Cash in on change in emerging markets

Each week, a professional investor tells us where he’d put his money. This week: Chetan Sehgal, Lead Portfolio Manager, Templeton Emerging Markets Investment Trust.
After a strong start to 2019, global and emerging-market equities have hit turbulence thanks to changing US Federal Reserve policy and ongoing US-China trade-related negotiations or tweets. Against this volatile backdrop we continue to search for companies with sustainable drivers of earnings growth that can withstand ongoing market uncertainty.

Domestically orientated businesses may be well positioned to benefit from structural demand drivers, such as the confluence of technology and consumption in e-commerce, or consumers’ need for financial services.
Seek out Korea’s top search engine
A structural shift likely to endure is the role of technology in driving global GDP growth, particularly within emerging markets. Naver (Seoul: 035420) is the leading online search engine in Korea and has been early to adapt to changing online advertisement-market dynamics. The company has integrated its search functionality with e-commerce and content to maintain its market leadership. It now handles around a fifth of e-commerce traffic in Korea.

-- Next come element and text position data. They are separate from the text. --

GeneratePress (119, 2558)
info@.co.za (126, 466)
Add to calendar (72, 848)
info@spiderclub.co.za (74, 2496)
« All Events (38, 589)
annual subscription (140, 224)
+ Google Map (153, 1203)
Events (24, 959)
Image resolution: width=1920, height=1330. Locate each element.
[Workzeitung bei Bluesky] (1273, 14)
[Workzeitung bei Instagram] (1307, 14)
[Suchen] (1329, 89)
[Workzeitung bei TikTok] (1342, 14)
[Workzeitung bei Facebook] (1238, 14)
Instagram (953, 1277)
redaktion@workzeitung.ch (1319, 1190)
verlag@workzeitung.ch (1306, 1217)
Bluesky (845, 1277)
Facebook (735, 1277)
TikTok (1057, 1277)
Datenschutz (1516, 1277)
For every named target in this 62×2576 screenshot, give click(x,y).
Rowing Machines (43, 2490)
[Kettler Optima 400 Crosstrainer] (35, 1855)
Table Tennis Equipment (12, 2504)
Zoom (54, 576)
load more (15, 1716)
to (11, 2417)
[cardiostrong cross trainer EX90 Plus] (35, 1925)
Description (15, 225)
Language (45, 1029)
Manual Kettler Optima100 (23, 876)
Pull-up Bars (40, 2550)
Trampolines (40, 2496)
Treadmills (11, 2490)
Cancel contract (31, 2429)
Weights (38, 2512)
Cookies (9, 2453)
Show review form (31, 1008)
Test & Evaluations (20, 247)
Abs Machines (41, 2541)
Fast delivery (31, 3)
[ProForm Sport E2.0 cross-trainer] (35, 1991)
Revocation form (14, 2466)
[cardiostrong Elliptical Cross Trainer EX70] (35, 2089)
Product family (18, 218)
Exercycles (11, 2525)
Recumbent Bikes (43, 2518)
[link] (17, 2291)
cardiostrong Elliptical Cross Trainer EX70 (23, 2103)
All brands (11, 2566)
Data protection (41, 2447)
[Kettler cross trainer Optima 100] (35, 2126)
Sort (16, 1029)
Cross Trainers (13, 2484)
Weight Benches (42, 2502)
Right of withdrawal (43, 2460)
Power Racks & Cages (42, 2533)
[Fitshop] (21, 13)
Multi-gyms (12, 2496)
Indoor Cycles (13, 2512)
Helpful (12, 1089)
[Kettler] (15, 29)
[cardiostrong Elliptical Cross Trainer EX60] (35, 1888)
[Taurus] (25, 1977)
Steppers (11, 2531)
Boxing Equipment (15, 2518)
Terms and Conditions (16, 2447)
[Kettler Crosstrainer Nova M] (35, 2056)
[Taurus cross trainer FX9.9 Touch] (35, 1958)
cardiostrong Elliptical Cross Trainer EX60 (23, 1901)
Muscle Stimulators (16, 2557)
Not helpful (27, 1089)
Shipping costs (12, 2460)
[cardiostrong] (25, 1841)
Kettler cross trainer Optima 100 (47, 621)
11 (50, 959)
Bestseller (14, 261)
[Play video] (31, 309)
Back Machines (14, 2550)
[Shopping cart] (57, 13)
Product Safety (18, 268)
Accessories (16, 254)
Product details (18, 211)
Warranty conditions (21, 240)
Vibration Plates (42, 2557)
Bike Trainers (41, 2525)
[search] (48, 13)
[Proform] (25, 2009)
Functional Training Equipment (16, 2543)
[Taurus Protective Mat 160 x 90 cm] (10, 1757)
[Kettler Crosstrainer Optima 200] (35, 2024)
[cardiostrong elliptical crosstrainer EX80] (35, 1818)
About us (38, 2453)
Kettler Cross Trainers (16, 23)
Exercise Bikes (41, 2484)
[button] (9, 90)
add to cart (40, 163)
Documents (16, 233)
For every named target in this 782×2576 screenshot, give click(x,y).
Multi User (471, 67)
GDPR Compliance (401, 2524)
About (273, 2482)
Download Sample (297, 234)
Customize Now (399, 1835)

Naver is also among the leading payment companies in both Korea (Naver Pay) and Japan (through its social-media subsidiary, Line). It is thus facilitating e-commerce growth as well as benefiting from it. Reflecting the success of this online ecosystem, Naver was ranked ninth on Forbes’ Most Innovative Companies list in 2018.
A boost for Brazil
The election of Jair Bolsonaro (pictured) as president of Brazil boosted hopes of economic reform and an improvement in the growth outlook. Private-sector banks stand to gain from a pick-up in the lending cycle, especially if they have adequately addressed non-performing loans. Banco Bradesco (NYSE: BBD) is one of Brazil’s largest financial conglomerates, providing a full range of banking and financial services.
The company is leveraged to the economic recovery, benefits from a concentrated banking sector and gains from an extensive retail-distribution network that provides exposure to household spending. Ongoing government-led reforms are also expected to unlock demand for corporate lending.
Roaring ahead in Russia
Russia has been a strongly-performing market in the last year despite macroeconomic and geopolitical risks. Sberbank (Moscow: SBER) is the largest bank in Russia and has been expanding its market share as the industry has consolidated.
Smaller competitors without access to the state deposit insurance system have fallen by the wayside as they have struggled to attract retail depositors. Sberbank has a strong focus on technology, dominating peer-to-peer transfers and card issuance, while its online mortgage app and e-commerce business are growing. An emphasis on reducing costs (by closing retail branches, for instance) is improving overall efficiency and margins.